■ **Extracted text**

····················

Post # 1
So my fiancé and I are both African American, and after we got engaged we heard of a lot of “why are you getting married” and “no one does that anymore”. Not only were we both appalled, but we were embarrassed! Like when did our community become ok with being the highest statistically in unwed mothers, fatherless children, prison inmates, and the lowest in marriages?
Eddie and I decided to get married not only because we love each other more than words, but because we believe morally that when God blesses you with a mate that you should go before Him and proclaim you love.
On my side of the family, I am the one of the only ones to have an actual wedding in almost 2 years. My mother and father were not married, my grandparents had a court house wedding but lived separately for almost 40 years. My great great grandmother and her husband lived on a plantation and were never really married. On my FH side his parents were married until his dad’s death in 2008. His grandparents are still married after over 45 years.
The pressure that we feel to not only do this wedding right, but to instill the value of marriage in our children is almost overwhelming. Since when did marriage become “not the thing to do?” since when did it become ok to have a “baby daddy” or “baby mother”? I’m not passing judgment because I believe that everyone has a right to live their lives the way that they want to, but please don’t pass judgment on us because we are doing things the right way. Has any other bride felt pressure from tradition when it comes to your wedding? How are you handling it?
Post # 3
I’m not african american, but my FI’s family has a bit of the same attitude. No one is married, or even if they are they had their kids first. They kind of take the “what’s the point?” attitude. But they aren’t down on us getting married, they are just indifferent.
Post # 4
i think i would have more respect and understanding to people if they could be more understanding to the fact that this is a huge deal…we are getting married!!! Its a once in a lifeitme experience! they think i am over reacting because they have never experienced anything like this before. it is evr fustrataing!
Post # 5
@MrsStrawberry24: I get it! I think once they go through things like divorces it doesn’t mean as much to them. That’s part of the problem.

····················

■ **Task instructions**
a: Copy everything in the forum thread on marriage from "Eddie and I" down to "over 45 years.", word for word.
b: Answer these questions using the forum thread on marriage:
(i) According to the first post, in what year did the father of the poster's fiancé die?
(ii) How long have the fiancé's grandparents been married, according to the first post?
(iii) In Post # 3, what word describes how the fiancé's family feels about the couple getting married?
The data after this thread is not needed.

■ **Provided material**

····················

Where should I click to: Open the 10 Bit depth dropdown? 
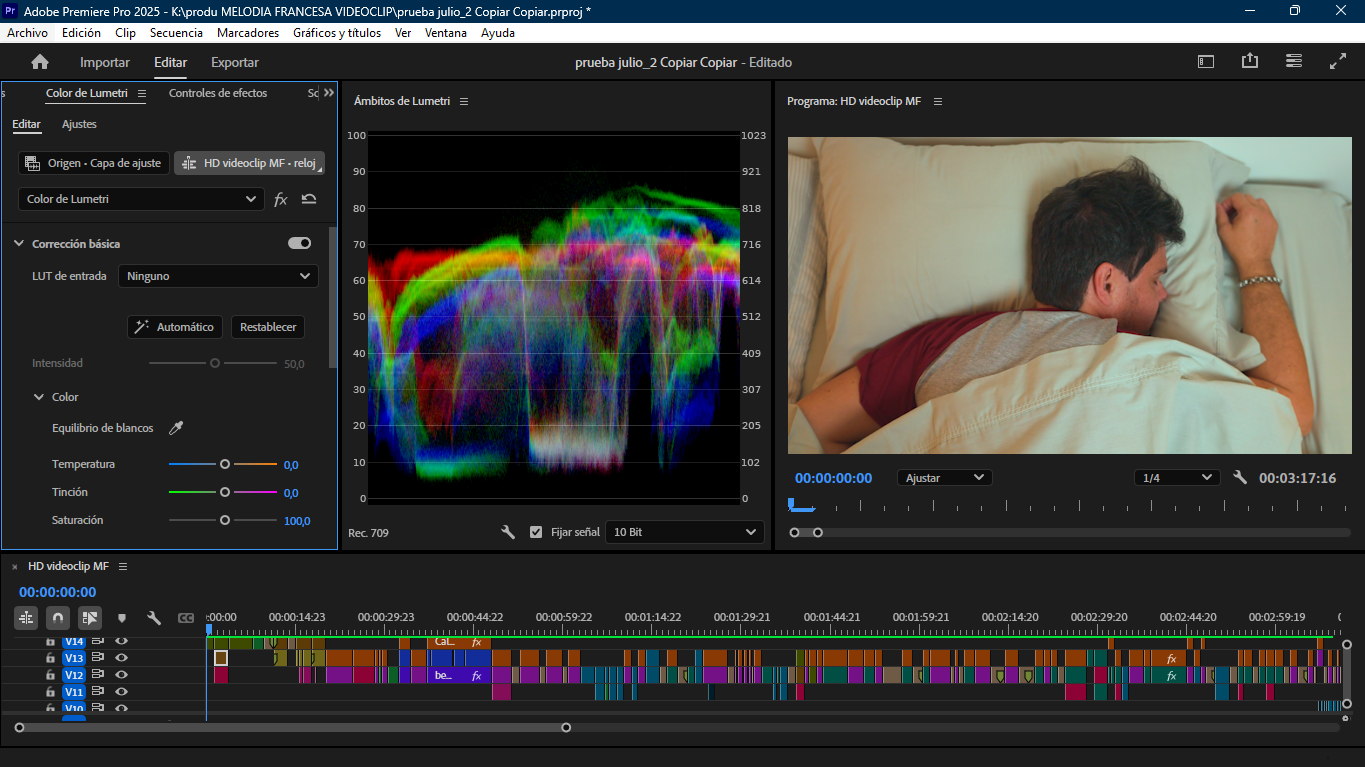(x=684, y=532)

····················

■ **Answers provided**
a:
Eddie and I decided to get married not only because we love each other more than words, but because we believe morally that when God blesses you with a mate that you should go before Him and proclaim you love.
On my side of the family, I am the one of the only ones to have an actual wedding in almost 2 years. My mother and father were not married, my grandparents had a court house wedding but lived separately for almost 40 years. My great great grandmother and her husband lived on a plantation and were never really married. On my FH side his parents were married until his dad’s death in 2008. His grandparents are still married after over 45 years.

b:
(i) 2008
(ii) Over 45 years
(iii) Indifferent